Evolutionary pharmacogenomics

Articles about evolution and medicine are spread so widely over the scientific landscape that no matter how much you read, you know you are missing things. The pleasure on finding them is, however, like finding a diamond in the sand. Such is the case with evolutionary pharmacogenomics (a phrase that turns up not one hit on Goggle!).
At our seminar yesterday, Mark Thomas put us onto work by Daniel Nebert. A long-time leaders in pharmacogenomics, he has written several papers offering an evolutionary framework for thinking about genes that influence drug metabolism. Suddenly, all kinds of things make sense. Why 57 genes in the Cytochrome P450 super-gene family? Because they are products of co-evolution between plants trying to defend themselves and herbivores looking for a meal.

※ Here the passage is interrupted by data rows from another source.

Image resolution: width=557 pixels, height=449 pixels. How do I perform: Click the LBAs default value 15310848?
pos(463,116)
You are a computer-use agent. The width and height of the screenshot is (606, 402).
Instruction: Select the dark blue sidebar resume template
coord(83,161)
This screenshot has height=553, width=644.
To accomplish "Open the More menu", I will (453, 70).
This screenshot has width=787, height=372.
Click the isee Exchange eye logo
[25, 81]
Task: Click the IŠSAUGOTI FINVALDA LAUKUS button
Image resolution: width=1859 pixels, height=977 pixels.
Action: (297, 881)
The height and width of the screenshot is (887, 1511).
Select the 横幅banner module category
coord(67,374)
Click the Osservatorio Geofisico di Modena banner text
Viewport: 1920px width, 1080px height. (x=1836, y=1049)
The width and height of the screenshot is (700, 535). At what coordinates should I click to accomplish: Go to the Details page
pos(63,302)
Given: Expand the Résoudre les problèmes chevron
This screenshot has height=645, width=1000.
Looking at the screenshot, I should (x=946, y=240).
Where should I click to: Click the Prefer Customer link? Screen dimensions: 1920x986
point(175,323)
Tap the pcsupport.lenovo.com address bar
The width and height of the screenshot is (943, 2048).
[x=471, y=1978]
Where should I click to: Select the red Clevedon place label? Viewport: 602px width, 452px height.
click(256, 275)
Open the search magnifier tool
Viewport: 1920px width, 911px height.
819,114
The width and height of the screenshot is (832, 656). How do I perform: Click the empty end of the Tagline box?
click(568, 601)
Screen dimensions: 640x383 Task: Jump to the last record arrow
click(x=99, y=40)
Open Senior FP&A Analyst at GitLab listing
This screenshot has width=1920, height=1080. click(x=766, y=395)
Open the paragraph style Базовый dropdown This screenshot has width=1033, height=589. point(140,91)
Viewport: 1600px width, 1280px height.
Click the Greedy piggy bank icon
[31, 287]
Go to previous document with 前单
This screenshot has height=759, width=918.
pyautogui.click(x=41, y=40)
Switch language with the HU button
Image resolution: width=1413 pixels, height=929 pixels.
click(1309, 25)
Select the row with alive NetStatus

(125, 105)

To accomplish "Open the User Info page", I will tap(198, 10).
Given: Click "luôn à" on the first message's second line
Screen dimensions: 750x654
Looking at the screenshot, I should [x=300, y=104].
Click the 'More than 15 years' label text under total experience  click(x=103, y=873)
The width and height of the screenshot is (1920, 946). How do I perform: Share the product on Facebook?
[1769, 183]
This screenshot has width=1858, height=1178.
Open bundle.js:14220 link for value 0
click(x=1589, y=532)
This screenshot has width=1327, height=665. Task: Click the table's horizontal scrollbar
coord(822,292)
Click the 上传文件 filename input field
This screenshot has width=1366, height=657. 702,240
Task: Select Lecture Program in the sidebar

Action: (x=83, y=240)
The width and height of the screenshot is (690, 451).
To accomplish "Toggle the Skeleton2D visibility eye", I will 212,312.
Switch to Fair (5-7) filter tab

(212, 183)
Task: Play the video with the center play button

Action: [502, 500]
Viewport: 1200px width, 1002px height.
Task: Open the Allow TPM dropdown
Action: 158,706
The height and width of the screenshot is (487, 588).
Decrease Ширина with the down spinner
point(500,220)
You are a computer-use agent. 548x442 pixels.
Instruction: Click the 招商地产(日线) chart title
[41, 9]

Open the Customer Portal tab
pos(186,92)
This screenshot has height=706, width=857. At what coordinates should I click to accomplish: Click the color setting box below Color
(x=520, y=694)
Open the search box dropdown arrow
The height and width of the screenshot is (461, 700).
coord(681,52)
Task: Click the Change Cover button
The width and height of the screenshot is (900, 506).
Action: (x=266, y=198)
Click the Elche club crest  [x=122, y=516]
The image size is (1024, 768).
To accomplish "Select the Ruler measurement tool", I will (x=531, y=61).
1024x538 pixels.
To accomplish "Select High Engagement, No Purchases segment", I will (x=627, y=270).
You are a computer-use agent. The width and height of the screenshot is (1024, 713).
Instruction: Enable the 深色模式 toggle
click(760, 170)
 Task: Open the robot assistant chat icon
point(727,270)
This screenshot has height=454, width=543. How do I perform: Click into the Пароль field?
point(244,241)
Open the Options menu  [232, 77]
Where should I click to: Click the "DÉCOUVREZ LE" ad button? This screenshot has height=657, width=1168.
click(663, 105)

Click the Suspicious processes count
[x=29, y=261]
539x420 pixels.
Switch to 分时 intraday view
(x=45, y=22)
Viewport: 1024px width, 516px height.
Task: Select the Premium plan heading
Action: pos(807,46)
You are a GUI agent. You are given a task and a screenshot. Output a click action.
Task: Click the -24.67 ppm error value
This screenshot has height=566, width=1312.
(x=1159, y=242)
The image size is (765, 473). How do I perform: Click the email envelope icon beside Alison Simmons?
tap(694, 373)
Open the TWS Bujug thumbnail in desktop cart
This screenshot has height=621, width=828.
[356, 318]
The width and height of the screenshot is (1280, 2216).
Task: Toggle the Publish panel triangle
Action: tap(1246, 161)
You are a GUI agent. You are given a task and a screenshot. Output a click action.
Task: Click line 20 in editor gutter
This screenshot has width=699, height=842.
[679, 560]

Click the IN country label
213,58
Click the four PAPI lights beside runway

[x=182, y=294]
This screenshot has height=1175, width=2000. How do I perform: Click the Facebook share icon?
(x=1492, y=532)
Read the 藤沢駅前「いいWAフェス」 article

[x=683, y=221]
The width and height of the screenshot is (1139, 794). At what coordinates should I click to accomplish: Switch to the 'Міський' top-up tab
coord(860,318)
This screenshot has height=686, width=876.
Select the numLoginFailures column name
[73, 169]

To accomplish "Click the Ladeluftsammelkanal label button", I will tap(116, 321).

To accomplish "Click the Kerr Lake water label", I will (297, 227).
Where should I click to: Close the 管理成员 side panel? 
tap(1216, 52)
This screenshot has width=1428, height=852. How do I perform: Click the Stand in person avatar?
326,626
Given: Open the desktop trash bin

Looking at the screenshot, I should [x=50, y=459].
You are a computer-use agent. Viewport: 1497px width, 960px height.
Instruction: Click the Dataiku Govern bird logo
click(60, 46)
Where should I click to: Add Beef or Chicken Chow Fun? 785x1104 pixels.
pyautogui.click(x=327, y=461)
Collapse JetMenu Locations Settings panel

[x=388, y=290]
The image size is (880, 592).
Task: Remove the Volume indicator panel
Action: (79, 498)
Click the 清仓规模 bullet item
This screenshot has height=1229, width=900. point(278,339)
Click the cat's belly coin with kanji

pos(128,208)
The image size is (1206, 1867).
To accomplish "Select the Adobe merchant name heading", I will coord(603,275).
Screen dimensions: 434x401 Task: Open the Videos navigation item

All the genes can be traced back to a common ancestor about 2 billion years ago, but the fast differentiation, espcecially in the CYP2 family, came about 400 million years ago as animals moved onto land to be come a problem for plants.

The implications are profound:
The entire field of pharmacology and drug development represents the discovery and characterization of naturally occurring plant metabolites, followed by synthesis of analogs that are found to do a better job with fewer side effects (2006, p4)

His perspective gets us away from thinking about drug metabolizing enzymes-they evolved to deal with endogenous and exogenous substances long before there were drugs, and they are active not only in liver, but in every cell in the body. He also notes that we should not ony expect to find major differences between species depending on their diet, we should expect to find that these systems are inducable by exposure, as of course, they are.

The discussion inspired a new idea. Our ancestors routinely ate somewhat toxic plants until just the past 5-10,000 years. Agriculture and plant breeding now allow us to eat mild tasting foods. I wonder if the resulting inadequate stimulation of "drug" metabolising enzymes may be responsible for some diseases of civilization. This should certainly be testable in rats. Probably it has already be done. If you know about such studies, please leave a comment below.

Nebert DW, Dieter MZ (2000) The evolution of drug metabolism. Pharmacology 61: 124-135

Nebert DW (2006) Drug metabolism: Evolution. Encyclopedia of Life Sciences: Wiley Press (online). pp. 1-6.